● Raw data:
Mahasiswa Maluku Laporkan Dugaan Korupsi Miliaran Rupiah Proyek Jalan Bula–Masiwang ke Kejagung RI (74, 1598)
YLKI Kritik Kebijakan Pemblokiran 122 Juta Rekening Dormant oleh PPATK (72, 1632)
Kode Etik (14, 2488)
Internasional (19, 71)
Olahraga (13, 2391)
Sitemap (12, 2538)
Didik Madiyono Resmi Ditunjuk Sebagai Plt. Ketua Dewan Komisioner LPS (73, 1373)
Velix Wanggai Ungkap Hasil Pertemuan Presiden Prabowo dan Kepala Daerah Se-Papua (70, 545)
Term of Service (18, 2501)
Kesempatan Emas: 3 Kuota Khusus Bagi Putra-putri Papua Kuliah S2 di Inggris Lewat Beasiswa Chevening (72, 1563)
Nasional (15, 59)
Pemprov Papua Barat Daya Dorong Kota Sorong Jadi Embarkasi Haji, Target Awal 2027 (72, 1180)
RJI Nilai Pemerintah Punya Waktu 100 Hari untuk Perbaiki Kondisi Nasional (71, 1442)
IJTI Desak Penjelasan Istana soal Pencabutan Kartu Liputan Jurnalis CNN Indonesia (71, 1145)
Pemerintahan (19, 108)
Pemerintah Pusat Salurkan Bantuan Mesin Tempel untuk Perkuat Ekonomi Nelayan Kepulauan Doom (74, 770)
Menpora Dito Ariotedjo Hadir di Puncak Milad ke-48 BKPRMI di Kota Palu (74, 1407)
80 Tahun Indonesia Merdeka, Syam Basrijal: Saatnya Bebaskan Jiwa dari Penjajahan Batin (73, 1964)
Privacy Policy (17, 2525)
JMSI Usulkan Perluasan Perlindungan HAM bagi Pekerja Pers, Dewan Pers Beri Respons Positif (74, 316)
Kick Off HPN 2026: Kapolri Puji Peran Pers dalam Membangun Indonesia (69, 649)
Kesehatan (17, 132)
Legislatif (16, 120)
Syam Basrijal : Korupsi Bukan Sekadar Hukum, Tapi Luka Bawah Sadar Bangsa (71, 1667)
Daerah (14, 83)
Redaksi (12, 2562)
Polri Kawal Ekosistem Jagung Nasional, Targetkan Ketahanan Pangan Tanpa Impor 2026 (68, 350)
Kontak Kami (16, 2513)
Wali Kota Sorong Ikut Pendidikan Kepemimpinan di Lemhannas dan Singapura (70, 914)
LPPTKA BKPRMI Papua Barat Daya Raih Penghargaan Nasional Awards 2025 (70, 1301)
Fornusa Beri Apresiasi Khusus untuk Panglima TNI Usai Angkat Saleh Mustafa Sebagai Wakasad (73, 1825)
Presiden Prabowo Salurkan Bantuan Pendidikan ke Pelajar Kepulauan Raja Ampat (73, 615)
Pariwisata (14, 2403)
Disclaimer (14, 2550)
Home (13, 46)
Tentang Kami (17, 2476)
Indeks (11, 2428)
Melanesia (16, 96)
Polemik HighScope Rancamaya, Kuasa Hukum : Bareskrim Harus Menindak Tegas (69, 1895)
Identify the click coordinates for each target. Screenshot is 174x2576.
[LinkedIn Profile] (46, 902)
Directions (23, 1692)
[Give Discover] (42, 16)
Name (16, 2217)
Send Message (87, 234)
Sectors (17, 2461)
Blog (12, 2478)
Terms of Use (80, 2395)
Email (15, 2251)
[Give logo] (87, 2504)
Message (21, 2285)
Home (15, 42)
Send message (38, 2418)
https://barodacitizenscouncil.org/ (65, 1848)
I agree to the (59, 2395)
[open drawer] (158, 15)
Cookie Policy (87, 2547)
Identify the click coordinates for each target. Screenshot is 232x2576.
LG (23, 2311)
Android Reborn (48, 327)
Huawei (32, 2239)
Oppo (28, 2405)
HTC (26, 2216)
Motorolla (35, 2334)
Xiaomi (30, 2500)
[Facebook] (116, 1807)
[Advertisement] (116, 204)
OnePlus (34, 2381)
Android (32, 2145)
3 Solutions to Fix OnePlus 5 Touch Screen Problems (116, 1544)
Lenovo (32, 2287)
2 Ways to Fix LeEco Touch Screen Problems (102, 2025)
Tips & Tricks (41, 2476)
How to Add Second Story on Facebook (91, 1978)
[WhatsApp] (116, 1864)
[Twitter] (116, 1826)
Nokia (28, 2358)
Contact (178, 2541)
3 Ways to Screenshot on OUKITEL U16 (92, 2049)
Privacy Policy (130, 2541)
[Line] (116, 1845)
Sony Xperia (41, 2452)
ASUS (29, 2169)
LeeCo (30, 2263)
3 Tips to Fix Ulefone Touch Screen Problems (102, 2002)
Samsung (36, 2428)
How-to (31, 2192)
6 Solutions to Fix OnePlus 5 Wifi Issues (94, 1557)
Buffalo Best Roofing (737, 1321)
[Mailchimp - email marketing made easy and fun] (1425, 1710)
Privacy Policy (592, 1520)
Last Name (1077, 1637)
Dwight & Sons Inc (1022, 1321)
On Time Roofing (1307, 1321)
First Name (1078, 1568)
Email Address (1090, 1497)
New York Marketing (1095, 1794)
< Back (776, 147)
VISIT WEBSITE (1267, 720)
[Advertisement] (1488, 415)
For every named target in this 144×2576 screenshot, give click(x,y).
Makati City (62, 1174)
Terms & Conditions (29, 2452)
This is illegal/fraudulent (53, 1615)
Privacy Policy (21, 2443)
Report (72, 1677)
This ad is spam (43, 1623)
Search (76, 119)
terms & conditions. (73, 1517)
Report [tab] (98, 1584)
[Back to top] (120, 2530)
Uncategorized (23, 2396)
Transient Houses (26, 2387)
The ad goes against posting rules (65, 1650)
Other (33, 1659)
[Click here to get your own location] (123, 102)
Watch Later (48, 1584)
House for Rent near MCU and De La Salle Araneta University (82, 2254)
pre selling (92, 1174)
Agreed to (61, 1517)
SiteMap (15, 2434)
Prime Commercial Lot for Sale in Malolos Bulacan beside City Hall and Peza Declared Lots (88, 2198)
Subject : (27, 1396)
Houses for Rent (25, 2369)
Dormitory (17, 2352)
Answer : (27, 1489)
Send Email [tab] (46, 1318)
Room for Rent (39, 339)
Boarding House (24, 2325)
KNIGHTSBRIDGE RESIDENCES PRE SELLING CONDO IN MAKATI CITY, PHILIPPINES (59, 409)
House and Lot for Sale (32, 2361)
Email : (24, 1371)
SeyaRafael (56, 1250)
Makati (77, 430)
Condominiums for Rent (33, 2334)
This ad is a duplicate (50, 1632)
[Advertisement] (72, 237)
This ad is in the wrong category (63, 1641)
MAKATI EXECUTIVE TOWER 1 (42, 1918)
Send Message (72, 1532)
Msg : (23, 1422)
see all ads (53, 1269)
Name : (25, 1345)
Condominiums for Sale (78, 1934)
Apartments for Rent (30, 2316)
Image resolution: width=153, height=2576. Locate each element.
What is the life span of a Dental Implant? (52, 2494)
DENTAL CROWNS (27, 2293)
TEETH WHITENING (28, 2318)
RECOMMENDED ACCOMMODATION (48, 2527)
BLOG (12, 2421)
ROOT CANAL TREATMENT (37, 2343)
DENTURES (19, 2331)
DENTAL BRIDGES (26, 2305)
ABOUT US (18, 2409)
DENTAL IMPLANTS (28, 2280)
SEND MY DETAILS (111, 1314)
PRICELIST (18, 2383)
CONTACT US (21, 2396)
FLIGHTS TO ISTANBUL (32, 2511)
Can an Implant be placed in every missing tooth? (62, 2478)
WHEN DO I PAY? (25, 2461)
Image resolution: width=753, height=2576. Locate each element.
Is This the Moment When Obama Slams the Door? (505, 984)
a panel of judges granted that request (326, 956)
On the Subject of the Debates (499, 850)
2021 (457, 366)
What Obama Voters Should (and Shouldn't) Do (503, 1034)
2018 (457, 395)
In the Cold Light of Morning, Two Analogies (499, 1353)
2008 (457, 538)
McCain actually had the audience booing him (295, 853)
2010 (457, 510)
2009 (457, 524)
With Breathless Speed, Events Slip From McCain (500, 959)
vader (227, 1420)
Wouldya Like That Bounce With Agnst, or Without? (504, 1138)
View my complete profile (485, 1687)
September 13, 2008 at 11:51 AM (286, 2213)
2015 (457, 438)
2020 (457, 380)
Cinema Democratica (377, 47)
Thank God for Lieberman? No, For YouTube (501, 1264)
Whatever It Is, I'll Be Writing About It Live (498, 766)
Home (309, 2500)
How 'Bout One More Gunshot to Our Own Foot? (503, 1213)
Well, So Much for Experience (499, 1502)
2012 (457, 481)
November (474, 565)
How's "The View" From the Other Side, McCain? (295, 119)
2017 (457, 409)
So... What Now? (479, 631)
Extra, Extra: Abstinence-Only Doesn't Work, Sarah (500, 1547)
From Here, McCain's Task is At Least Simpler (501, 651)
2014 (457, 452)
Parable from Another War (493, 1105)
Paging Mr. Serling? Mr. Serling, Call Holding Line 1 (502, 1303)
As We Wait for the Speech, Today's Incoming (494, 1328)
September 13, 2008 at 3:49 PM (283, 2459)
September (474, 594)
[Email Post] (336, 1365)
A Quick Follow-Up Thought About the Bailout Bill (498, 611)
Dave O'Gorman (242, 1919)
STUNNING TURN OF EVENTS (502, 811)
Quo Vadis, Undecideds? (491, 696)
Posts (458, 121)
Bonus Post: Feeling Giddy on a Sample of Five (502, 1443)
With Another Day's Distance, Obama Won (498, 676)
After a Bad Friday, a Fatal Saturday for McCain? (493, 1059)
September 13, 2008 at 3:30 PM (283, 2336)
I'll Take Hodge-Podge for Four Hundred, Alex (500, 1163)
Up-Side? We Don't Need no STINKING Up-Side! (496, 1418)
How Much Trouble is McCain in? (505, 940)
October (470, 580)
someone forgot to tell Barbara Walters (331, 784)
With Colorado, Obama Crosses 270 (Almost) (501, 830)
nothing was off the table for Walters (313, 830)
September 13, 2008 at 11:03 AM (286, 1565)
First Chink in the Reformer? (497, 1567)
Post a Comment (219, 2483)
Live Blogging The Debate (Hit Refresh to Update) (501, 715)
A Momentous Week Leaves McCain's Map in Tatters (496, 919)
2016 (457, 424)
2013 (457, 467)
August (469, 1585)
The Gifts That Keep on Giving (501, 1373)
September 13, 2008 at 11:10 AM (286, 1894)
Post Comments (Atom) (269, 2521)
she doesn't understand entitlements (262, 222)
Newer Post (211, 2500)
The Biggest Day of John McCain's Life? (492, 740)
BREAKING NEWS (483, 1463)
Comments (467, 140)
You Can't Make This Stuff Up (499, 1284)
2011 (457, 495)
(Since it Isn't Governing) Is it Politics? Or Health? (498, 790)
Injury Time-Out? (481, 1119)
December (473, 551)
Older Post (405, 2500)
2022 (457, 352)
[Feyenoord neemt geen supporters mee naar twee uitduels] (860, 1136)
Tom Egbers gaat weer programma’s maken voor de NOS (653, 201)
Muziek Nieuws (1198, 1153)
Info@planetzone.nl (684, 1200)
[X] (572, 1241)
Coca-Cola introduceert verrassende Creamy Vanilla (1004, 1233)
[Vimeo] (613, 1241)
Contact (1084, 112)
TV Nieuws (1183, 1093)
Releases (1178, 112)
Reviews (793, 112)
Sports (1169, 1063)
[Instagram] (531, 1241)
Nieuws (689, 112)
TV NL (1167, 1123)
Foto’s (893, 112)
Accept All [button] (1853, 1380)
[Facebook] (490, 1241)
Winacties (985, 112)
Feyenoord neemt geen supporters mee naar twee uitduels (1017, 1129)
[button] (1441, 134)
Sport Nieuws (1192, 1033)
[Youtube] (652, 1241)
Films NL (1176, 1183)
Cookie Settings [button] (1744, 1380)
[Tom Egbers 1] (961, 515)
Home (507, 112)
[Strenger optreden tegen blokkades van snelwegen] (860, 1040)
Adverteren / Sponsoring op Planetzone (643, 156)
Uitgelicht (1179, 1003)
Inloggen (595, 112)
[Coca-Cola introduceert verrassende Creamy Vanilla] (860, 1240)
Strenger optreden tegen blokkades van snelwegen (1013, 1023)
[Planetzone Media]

● Task item:
Your answer must consist solely of the lines from the top of the entries above through the line containing "Term of Service (18, 2501)", copied exactly, both ends included.

● Solution:
Mahasiswa Maluku Laporkan Dugaan Korupsi Miliaran Rupiah Proyek Jalan Bula–Masiwang ke Kejagung RI (74, 1598)
YLKI Kritik Kebijakan Pemblokiran 122 Juta Rekening Dormant oleh PPATK (72, 1632)
Kode Etik (14, 2488)
Internasional (19, 71)
Olahraga (13, 2391)
Sitemap (12, 2538)
Didik Madiyono Resmi Ditunjuk Sebagai Plt. Ketua Dewan Komisioner LPS (73, 1373)
Velix Wanggai Ungkap Hasil Pertemuan Presiden Prabowo dan Kepala Daerah Se-Papua (70, 545)
Term of Service (18, 2501)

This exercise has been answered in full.